Does “Lean NFV” Move the NFV Ball?

NFV has seen a lot of movement recently, but all movement isn’t progress.  I noted in earlier blogs that NFV still shows up in a lot of telco diagrams on implementation of 5G, including OpenRAN, and it’s also included in vendor diagrams of their support for telco cloud, even cloud-native.  The problem is that NFV isn’t really suited for that broad an application set, a view I hold firmly and one many operators share.  Thus, it’s not surprising that there’s interest in doing something to redeem NFV.

One initiative getting a lot of attention these days is Lean NFV, whose white paper is now in the 2020 “C” revision.  I told Fierce Telecom about my reservations regarding the concept, and I want to dig into their latest material to see if there’s anything there to either resolve or harden them.  The MEF’s support, after all, could mean something.  At least, it might take NFV out of a venue that didn’t produce into one that still might have a chance.
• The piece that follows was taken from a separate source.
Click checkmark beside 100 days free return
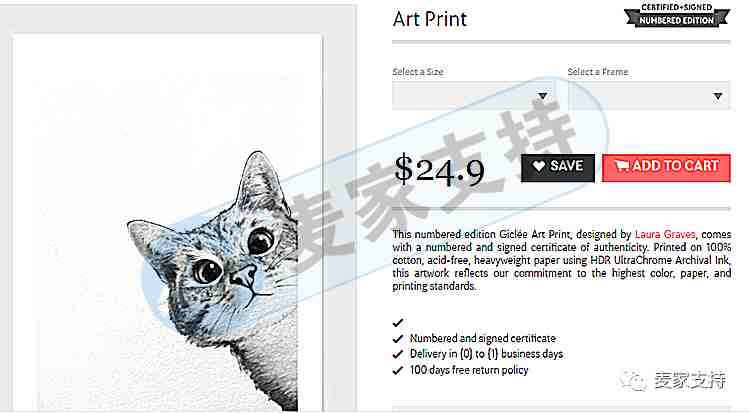The height and width of the screenshot is (413, 750). pyautogui.click(x=397, y=370)
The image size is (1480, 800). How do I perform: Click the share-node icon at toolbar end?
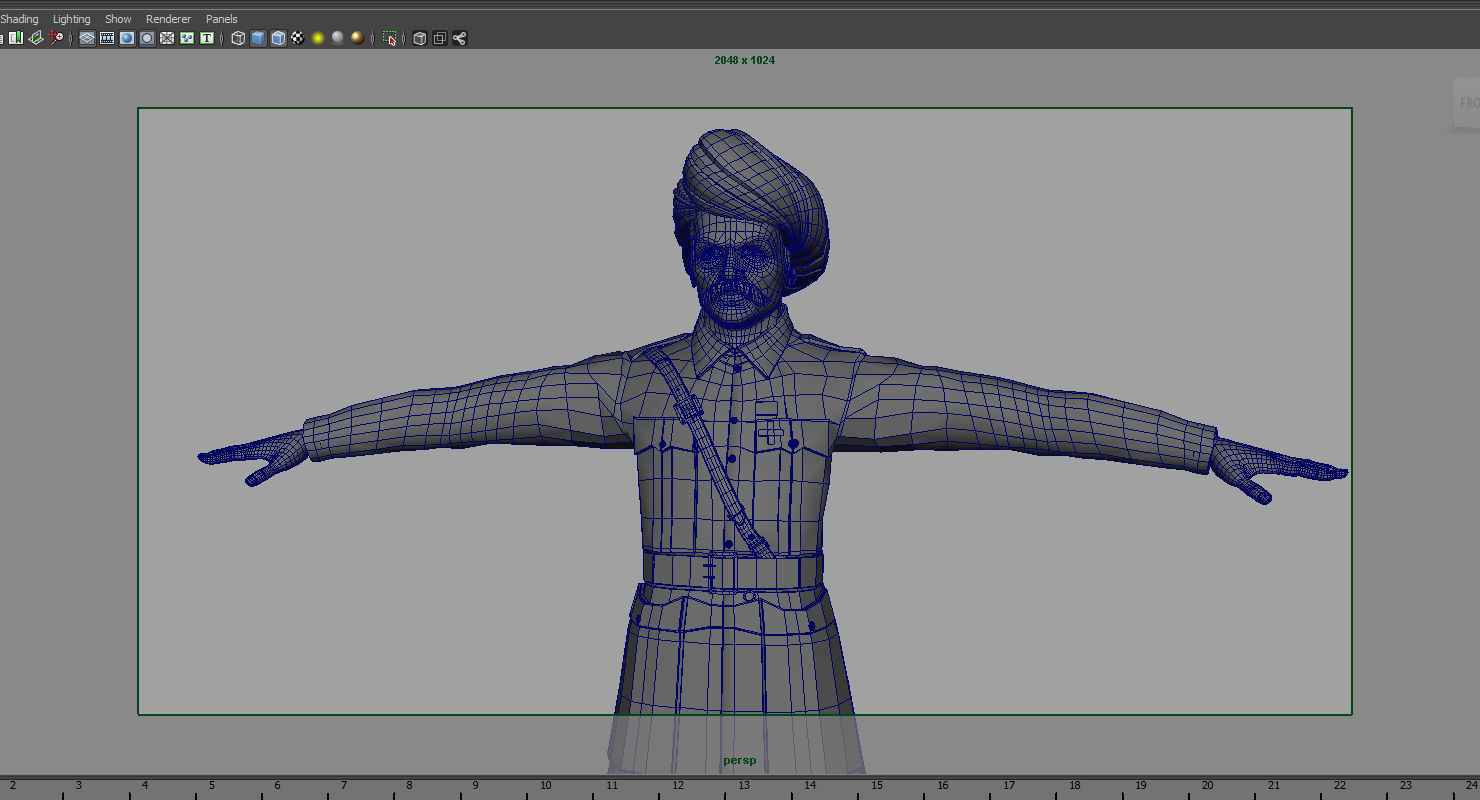(x=459, y=38)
The first subhead in the paper I referenced above is a good start: “Where did we go wrong?”  The paragraph under that heading is promising, if a big lacking in specificity.  That, we could hope for in the rest of the document.  The main theme is that NFV is too complex, in no small part because it was never truly architected (my words) to define the pieces and how they all fit.  The functional diagram became an implementation guide, which created something that’s “too closely coupled to how the rest of the infrastructure is managed,” to quote the paper.
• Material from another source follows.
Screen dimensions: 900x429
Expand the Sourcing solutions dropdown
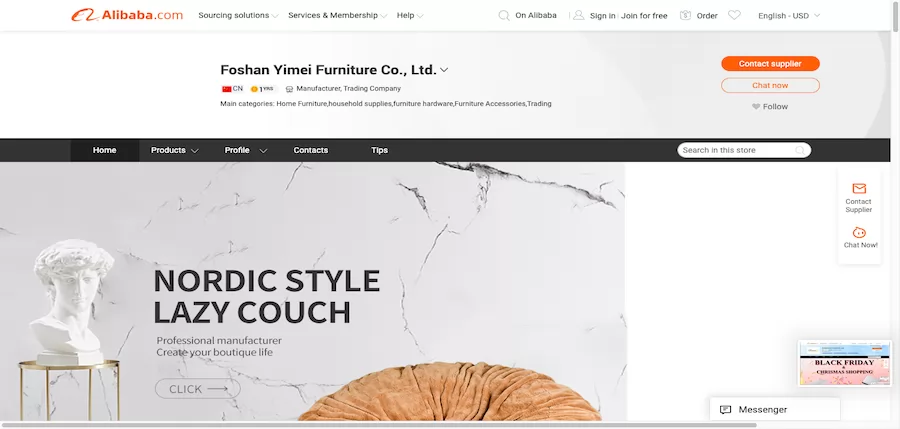pyautogui.click(x=238, y=16)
This is perhaps the best sign of all, because the biggest single problem with NFV was indeed the relentless effort to advance it by containing its scope.  The rest of the telco network and operations world presented a bunch of potential tie points, and rather than define something that was optimum for the mission of virtualizing functions, the ISG optimized the use of those legacy tie points.  But does Lean NFV do any better?

Lean NFV defines three pieces of functionality that represent goals to be addressed by Lean NFV, and if there’s to be a benefit to the concept, it has to come because these are different/better than the ISG model.  The first is the NFV manager, which manages not only the VNFs but “the end-to-end NFV service chains”.  The paper takes pains to say that this isn’t necessarily a monolithic software structure; it could be a collection of management functions.  The second is the “computational infrastructure”, which is I think an unnecessarily complicated way of saying the “resource pool” or “cloud”.  The third is the VNFs themselves, which the paper says might have their own EMS for “VNF-specific configuration”.

The way that Lean NFV proposes to be different/better is by concentrating on what it describes as the “three points of integration”, “when the NFV manager is integrated with the existing computational infrastructure, when VNFs are integrated with the NFV manager, and when coordination is required between the various components of the NFV manager.”  It proposes to use a key-value store to serve as a kind of “repository” to unify things at these three critical points, and leave the rest of the implementation to float as the competitive market dictates.  The paper goes on to describe how the three critical integration points would be addressed, and simplified, by the key-value approach.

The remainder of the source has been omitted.